In contrast, the iPad does those things easily. It runs an Adobe Photoshop Express & Touch which in combination is more than competitive with Photoshop 3.0 on pre 2000 era hardware.
The amount of "computing power" that can be delivered in a smaller form factor expands every year.
The phones and iOS tablets are more limited by in device storage space than by computational limits.
For many occupations, laptops and/or desktops are a must. People who are working in those occupations still need laptops and/or desktops.
The work they need to get done is a must. The specific form factor of their tools isn't. There are relatively few occupations that absolutely require a "box with slots" of the size and dimensions of approximately a Mac II.
If I am allowed to define the post-PC era, I would like to say that the post-PC era is a time period during which people often use laptops and/or desktops
the Post-PC era is the era where people stop pigeon-holing personal computers are a legacy DOS/Windows Box with slots. Where the form factor of the first IBM PC and the early Compaq "luggables" drive the title of Personal Computer. It is the era where the computer truly become personal because the majority of the people on the planet can afford and have one; not just some relative elite few. It will be the "personal computer" era which will be "Post-Windows PC" era.

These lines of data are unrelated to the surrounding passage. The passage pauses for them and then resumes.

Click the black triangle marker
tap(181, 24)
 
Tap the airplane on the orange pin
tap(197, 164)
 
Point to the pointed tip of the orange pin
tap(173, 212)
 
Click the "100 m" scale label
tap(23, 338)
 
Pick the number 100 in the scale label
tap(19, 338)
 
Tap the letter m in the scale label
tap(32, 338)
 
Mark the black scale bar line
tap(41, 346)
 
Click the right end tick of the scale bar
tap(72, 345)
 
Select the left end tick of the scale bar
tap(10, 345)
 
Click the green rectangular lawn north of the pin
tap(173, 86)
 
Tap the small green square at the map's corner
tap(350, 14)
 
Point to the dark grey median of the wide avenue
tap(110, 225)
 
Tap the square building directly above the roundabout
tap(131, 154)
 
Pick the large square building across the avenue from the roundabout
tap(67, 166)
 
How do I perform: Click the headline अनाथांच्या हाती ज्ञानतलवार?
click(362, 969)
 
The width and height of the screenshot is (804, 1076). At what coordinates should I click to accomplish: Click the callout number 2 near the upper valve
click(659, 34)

Laptops and/or desktops in some form will survive along with all the mobile devices.
They will survive. Just as Mainframes, Supercomputers , and "mini-computers" (large servers ... mini relative to the mainframes ) survived.
Right sized tool for the right job.
To encourage Apple to put more R&D into desktop computers, the desktop computer users may consider stopping using Apple mobile devices and also provide input to family members and friends so that they will not use Apple mobile devices.

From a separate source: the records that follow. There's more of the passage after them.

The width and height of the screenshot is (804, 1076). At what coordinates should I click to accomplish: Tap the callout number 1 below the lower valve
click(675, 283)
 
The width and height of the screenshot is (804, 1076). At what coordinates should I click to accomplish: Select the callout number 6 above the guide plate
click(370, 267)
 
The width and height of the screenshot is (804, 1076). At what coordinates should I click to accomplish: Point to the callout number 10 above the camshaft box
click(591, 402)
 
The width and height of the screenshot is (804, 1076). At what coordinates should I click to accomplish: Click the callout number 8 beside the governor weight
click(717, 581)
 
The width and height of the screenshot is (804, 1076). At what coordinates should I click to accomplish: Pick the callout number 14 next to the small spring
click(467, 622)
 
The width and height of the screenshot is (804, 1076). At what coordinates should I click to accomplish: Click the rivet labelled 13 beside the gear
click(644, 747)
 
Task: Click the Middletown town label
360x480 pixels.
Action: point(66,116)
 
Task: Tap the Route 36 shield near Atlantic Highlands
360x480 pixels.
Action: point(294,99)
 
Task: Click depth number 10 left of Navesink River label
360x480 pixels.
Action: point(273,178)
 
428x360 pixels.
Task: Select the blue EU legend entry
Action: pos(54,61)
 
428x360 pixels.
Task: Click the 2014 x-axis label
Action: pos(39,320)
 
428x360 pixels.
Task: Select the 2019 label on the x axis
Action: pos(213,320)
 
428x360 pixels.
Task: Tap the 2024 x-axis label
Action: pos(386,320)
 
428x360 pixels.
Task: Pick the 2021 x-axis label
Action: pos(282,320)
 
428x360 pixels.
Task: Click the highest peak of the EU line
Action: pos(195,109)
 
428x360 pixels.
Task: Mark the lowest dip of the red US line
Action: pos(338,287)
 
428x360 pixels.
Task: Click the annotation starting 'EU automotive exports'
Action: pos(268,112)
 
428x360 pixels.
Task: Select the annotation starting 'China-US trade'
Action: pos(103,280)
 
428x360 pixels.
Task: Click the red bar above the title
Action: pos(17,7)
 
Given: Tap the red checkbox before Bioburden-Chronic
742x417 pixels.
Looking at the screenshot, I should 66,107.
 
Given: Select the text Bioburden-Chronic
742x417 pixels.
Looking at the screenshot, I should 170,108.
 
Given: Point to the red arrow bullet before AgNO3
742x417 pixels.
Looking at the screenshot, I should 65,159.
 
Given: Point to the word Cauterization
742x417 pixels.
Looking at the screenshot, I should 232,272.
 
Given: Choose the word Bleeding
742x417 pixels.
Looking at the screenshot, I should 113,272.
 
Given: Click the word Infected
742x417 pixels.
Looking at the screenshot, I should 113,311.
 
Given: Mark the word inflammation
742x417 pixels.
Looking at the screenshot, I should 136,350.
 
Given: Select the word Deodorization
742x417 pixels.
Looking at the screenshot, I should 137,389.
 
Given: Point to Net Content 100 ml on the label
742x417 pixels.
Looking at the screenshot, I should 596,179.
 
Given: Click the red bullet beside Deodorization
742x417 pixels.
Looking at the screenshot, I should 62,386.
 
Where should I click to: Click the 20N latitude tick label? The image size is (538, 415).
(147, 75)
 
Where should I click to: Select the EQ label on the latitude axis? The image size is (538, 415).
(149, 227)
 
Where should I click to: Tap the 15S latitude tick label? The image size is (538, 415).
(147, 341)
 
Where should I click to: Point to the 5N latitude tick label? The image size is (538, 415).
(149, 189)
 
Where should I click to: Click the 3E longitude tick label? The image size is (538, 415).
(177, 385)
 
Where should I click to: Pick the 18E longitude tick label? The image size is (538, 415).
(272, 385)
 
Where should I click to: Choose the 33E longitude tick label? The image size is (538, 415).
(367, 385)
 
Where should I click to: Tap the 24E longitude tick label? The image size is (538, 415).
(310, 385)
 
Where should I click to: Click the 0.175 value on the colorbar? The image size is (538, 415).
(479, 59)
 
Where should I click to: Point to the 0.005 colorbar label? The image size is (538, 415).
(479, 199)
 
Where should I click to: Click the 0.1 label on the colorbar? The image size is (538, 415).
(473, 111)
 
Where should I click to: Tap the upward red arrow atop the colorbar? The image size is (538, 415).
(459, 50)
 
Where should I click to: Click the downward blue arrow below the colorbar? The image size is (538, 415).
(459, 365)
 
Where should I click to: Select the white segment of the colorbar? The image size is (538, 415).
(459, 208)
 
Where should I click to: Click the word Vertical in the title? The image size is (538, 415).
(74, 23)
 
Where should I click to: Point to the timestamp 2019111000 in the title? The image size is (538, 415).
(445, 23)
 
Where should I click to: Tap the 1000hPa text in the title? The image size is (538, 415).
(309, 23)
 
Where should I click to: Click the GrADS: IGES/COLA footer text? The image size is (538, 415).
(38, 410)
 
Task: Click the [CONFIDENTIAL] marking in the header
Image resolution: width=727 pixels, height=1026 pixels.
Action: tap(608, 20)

This is a poster child for the "If all you have is a hammer everything is a nail" syndrome. It is wrong. Right tool for the right job. Apple is never going to bend to this, because few are going to throw themselves under to bus just so a disproportionally small group of folks can get a disproportionally large share of the R&D money. What you are asking folks to do is screw up their computer selection so you can have a better one. That's narcissistic, not a likely market force.

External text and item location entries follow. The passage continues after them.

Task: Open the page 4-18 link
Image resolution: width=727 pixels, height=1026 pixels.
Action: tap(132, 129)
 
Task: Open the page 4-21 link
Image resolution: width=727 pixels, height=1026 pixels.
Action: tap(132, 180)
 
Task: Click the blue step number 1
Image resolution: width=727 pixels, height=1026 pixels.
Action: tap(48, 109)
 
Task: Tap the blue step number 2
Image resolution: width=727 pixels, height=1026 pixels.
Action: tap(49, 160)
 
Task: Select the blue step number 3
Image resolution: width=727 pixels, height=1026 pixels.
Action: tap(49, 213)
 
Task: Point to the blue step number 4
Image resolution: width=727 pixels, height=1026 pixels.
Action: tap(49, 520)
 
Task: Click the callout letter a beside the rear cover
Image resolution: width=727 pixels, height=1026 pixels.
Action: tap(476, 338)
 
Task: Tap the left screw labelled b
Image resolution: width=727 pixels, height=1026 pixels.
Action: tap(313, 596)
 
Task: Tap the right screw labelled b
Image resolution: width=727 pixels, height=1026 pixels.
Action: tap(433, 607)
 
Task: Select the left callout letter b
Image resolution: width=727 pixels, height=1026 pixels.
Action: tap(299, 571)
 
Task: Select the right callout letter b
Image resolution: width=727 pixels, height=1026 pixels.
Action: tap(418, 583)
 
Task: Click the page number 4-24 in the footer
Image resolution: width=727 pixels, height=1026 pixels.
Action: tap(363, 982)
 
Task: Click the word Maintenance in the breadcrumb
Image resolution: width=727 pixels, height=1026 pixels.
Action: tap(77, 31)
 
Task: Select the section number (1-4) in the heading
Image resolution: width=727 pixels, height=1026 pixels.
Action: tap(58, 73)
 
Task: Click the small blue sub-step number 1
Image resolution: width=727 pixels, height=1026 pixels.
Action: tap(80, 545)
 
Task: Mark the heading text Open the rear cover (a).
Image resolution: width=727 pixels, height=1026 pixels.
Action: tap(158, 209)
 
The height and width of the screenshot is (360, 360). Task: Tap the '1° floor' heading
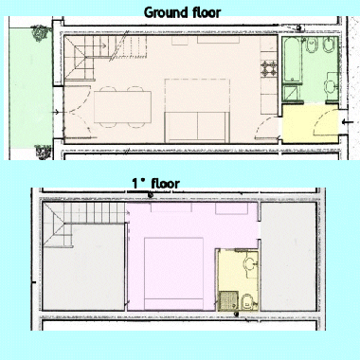(x=154, y=183)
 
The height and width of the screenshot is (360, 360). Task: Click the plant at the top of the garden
(x=39, y=34)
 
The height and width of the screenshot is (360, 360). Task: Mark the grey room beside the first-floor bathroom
(x=289, y=256)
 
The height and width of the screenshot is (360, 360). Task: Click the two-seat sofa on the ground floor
(x=196, y=123)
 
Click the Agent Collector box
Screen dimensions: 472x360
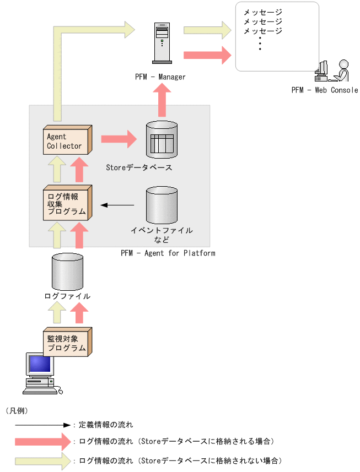click(x=67, y=141)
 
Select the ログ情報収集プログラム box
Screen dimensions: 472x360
click(x=67, y=204)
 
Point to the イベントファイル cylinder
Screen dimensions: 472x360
click(x=162, y=205)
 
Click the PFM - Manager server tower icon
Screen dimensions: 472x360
click(x=162, y=42)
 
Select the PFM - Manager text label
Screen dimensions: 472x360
click(x=160, y=77)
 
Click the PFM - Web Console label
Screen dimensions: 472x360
click(x=325, y=90)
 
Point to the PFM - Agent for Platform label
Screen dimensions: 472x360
click(x=168, y=253)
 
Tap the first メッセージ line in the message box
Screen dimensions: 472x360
click(x=263, y=13)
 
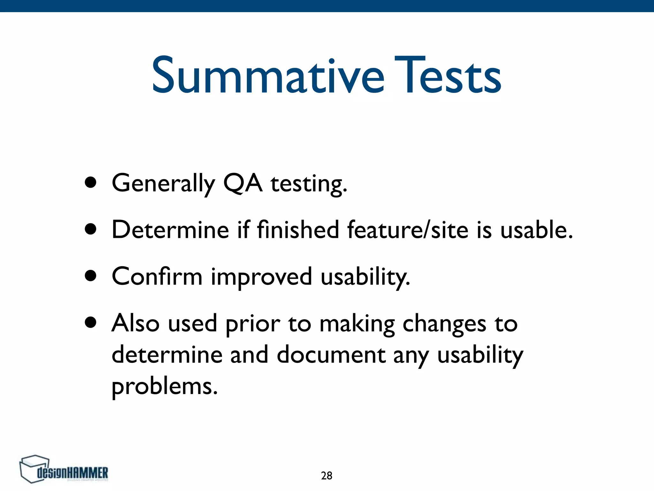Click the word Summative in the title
click(268, 76)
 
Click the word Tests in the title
click(448, 76)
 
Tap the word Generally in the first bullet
click(163, 183)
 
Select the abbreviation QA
click(243, 183)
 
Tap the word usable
click(536, 230)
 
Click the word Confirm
click(157, 276)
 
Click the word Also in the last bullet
click(135, 323)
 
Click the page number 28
click(326, 476)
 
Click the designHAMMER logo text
click(73, 473)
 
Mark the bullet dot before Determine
click(91, 229)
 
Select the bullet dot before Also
click(91, 323)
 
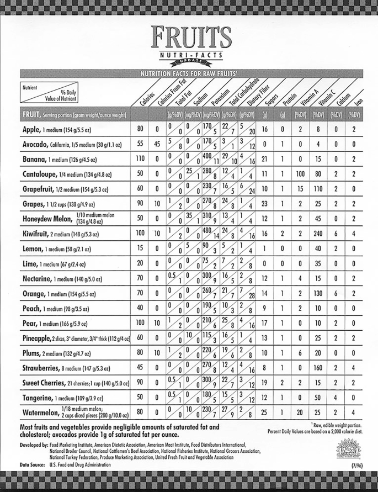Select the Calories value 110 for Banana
tap(140, 159)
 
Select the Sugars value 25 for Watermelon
tap(265, 412)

Apple will also share equally its R&D dollars between desktop computers and mobile devices.
The iOS products aren't really mobile devices. They are mobile computers.
And no the iOS products purpose is at Apple is not to raise money for Mac Pro R&D. Neither is the reverse. They are both products that generate enough money for their own R&D that serve different computer markets growing at different rates.
The R&D fund/defund rate is driven far more by the underlying markets grow rate and grow potential. If want to change Mac Pro R&D, folks would better served by finding new customers/jobs for which the Mac Pro is the most appropriate tool for the job. Not just the box that most resembles the computers from the past so "should buy it".